China Urges Deeper CO2 Cuts From Developed World

China recently overtook the United States as the world's largest greenhouse-gas emitter.

BEIJING (Reuters) -- China called on rich nations to sign up to carbon emission cuts of 25-40 percent by 2020, an official with China's National Development and Reform Commission (NDRC) has said.

The official also said China, the world's top emitter of planet-warming greenhouse gases, wanted to commit to emissions reductions in certain industries but was still figuring out how to do this.

"The success of Copenhagen needs strengthened and deeper cuts and more aggressive targets from developed countries," said Li Liyan, deputy head of the Climate Change Office of the NDRC, China's chief economic planning agency.

Delegates from about 200 nations meet in the Danish capital Copenhagen at the end of the year to try to agree on a broader climate pact to replace the Kyoto Protocol, whose first phase ends in 2012.

Developing nations want rich countries to sign up to deeper emissions cuts than under Kyoto and also want pledges of greater funding to help poorer nations adapt to climate change and pay for clean-energy technology to help them move to lower-carbon economies.

Li said China was committed to a "sectoral approach" to any reform of the UN's Clean Development Mechanism, meaning a mechanism aimed at reducing emissions through the involvement of entire industries.

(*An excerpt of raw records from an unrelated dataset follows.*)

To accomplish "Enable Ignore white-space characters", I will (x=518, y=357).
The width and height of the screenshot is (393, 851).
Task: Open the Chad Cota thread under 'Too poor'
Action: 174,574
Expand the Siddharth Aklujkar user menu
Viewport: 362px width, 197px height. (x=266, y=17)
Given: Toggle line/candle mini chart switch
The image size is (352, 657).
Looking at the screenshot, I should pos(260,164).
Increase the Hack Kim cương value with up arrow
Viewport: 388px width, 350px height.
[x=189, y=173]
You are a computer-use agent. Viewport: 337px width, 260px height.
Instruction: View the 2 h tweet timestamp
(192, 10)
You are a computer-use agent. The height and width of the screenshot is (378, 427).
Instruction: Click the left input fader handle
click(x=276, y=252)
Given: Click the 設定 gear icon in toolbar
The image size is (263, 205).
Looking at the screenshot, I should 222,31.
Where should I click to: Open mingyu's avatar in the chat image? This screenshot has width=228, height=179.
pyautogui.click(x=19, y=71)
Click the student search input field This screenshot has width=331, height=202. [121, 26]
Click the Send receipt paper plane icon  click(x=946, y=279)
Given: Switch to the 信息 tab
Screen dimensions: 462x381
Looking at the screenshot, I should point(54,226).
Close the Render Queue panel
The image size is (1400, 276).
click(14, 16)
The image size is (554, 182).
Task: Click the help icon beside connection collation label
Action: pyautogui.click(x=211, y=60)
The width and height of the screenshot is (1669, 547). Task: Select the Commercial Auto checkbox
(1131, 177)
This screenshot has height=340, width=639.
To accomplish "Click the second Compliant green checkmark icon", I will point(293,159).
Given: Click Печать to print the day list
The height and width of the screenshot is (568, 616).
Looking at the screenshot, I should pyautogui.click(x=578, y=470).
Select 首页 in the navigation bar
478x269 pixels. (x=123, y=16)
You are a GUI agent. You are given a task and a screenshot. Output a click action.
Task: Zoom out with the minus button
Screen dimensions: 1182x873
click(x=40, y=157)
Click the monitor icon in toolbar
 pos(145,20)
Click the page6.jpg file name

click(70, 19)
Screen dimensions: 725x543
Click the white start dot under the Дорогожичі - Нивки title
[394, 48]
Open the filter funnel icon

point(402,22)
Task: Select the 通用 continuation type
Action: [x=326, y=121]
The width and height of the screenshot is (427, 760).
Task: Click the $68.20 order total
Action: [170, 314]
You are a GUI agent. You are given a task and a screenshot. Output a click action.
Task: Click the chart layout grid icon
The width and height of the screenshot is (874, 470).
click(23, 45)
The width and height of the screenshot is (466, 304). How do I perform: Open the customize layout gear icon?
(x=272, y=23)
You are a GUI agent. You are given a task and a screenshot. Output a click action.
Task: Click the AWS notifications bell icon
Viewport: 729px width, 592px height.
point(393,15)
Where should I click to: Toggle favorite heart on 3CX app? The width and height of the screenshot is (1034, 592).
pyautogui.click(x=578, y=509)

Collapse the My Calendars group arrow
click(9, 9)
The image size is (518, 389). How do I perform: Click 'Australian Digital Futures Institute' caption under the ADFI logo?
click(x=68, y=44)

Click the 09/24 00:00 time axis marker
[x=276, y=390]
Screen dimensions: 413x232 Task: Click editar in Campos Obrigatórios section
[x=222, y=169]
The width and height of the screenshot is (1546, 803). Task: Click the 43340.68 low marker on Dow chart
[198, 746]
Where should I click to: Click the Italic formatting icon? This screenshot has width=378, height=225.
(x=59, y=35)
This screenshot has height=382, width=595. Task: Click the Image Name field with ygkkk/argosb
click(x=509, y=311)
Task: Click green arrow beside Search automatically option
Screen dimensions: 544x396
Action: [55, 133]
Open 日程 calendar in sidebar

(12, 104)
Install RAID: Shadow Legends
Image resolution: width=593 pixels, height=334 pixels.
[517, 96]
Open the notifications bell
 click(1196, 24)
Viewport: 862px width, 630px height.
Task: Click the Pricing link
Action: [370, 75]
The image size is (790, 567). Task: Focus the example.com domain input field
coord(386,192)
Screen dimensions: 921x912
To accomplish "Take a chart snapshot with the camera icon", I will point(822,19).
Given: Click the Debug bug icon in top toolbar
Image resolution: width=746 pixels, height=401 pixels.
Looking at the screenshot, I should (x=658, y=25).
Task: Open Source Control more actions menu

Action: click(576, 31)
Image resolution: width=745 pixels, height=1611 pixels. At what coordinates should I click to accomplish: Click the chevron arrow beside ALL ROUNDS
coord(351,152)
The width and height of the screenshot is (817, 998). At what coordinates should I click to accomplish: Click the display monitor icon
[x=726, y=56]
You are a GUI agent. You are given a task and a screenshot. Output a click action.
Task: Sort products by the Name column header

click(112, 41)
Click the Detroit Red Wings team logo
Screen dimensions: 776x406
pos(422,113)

Asked by Reuters if that meant China would commit to specific reduction targets from certain industries, she said "we want to, we just don't know how to do it yet."

The CDM allows rich nations to invest in wind power, solar, biomass and other clean-energy projects in poorer nations and earn tradeable U.N.-backed carbon credits in return.

China has been the most successful nation in the CDM, producing more than 40 percent of the UN credits.

"At the beginning, we were suspicious of the CDM because it seems too complicated and we didn't have confidence but it seems to have worked.

"It could be one of the instruments to deal with climate change but it's not the cure-all."

China was also proposing to establish a specific financing mechanism for technology transfers, Li told a conference in Beijing.

She called for institutional arrangements to transfer clean-energy technology and pay for a climate change adaptation fund for poorer nations.

The UN Climate Panel says that to limit global mean temperature increase to 2 degrees Celsius, global emissions have to be reduced by 50-85 percent from 2000 to 2050 and to peak no later than 2015.

To keep temperatures in check, developed countries as a group must reduce their emissions by 25-40 percent below 1990 levels by 2020.